EXERCISE BRIEF: Word for word, retype the lines from the one containing "Click the 'Boris" to the last line of the data below, both ends included.

Records from a data collection:

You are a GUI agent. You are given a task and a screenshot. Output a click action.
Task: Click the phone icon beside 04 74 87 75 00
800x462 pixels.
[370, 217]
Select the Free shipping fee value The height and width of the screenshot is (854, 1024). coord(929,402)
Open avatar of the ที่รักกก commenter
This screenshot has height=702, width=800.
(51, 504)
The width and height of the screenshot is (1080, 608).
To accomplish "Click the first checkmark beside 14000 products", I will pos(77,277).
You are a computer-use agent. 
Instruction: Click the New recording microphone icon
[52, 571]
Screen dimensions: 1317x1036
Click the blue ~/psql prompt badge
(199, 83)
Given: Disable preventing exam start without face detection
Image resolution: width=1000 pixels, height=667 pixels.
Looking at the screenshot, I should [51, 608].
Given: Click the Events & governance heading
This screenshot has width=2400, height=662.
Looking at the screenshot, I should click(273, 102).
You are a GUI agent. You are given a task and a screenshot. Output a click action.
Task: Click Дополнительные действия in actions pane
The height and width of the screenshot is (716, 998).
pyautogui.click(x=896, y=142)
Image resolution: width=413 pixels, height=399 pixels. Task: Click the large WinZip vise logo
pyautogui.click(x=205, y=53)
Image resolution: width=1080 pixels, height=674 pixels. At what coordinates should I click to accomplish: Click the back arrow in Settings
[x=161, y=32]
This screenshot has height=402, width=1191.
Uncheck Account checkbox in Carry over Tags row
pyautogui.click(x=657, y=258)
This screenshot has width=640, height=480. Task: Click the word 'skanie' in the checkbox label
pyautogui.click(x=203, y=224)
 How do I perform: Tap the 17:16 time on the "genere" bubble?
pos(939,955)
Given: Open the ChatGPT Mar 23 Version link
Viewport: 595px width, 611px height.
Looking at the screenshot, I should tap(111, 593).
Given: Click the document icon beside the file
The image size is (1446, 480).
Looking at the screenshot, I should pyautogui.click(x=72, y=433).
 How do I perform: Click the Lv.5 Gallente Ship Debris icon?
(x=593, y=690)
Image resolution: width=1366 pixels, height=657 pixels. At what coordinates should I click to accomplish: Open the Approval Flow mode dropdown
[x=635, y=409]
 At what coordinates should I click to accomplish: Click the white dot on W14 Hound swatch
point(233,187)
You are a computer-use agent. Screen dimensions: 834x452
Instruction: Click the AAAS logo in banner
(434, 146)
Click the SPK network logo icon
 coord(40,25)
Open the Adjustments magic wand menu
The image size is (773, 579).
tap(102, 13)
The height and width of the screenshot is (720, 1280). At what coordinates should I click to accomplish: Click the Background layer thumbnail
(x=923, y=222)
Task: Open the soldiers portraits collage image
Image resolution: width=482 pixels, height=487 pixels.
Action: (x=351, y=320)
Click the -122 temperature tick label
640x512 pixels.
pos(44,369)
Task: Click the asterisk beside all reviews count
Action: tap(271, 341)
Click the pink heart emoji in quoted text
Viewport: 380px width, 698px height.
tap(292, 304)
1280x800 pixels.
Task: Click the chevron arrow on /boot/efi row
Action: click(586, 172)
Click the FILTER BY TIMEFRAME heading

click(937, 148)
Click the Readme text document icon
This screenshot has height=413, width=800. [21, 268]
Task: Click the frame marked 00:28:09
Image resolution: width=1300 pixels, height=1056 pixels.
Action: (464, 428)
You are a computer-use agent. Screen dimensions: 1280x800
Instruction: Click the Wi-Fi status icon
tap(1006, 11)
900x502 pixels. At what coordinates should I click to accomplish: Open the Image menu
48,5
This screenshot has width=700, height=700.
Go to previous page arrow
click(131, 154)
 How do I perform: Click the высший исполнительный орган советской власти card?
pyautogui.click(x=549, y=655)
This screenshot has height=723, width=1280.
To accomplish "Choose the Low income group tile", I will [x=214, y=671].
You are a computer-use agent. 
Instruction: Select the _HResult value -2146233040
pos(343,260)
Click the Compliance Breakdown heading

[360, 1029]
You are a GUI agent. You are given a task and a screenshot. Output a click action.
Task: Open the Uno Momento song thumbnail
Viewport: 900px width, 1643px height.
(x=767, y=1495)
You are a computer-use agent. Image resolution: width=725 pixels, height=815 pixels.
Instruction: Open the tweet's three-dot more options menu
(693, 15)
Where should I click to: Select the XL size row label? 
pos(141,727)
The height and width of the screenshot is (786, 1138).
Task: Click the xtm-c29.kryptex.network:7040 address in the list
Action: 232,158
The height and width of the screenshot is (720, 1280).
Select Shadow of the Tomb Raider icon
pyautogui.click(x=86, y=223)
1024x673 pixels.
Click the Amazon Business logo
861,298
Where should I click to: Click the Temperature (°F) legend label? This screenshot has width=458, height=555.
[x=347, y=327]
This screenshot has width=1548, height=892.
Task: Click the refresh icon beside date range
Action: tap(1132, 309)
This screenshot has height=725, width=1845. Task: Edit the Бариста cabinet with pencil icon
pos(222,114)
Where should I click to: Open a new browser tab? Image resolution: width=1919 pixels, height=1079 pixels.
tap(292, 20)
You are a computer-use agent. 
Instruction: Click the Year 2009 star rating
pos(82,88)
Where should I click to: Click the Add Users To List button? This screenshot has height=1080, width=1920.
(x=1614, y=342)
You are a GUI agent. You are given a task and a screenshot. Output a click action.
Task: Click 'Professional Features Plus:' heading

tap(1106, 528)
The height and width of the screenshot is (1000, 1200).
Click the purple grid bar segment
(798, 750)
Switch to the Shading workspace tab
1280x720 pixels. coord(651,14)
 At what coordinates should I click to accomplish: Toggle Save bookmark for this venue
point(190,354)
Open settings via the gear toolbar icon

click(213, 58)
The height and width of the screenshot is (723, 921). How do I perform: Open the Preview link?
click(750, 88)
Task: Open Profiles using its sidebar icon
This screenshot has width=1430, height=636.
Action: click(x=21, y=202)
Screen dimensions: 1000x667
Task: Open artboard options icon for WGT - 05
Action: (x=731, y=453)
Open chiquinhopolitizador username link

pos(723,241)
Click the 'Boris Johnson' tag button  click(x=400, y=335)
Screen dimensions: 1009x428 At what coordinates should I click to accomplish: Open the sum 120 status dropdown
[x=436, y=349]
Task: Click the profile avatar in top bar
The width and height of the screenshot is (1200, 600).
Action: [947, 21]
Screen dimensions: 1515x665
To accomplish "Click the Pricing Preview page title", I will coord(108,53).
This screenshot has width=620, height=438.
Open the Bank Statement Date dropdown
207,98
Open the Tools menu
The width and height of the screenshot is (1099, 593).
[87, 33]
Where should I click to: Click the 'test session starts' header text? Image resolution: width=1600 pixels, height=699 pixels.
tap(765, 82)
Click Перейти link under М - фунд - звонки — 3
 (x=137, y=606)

SOLUTION:
Click the 'Boris Johnson' tag button  click(x=400, y=335)
Screen dimensions: 1009x428 At what coordinates should I click to accomplish: Open the sum 120 status dropdown
[x=436, y=349]
Task: Click the profile avatar in top bar
The width and height of the screenshot is (1200, 600).
Action: [947, 21]
Screen dimensions: 1515x665
To accomplish "Click the Pricing Preview page title", I will coord(108,53).
This screenshot has width=620, height=438.
Open the Bank Statement Date dropdown
207,98
Open the Tools menu
The width and height of the screenshot is (1099, 593).
[87, 33]
Where should I click to: Click the 'test session starts' header text? Image resolution: width=1600 pixels, height=699 pixels.
tap(765, 82)
Click Перейти link under М - фунд - звонки — 3
 (x=137, y=606)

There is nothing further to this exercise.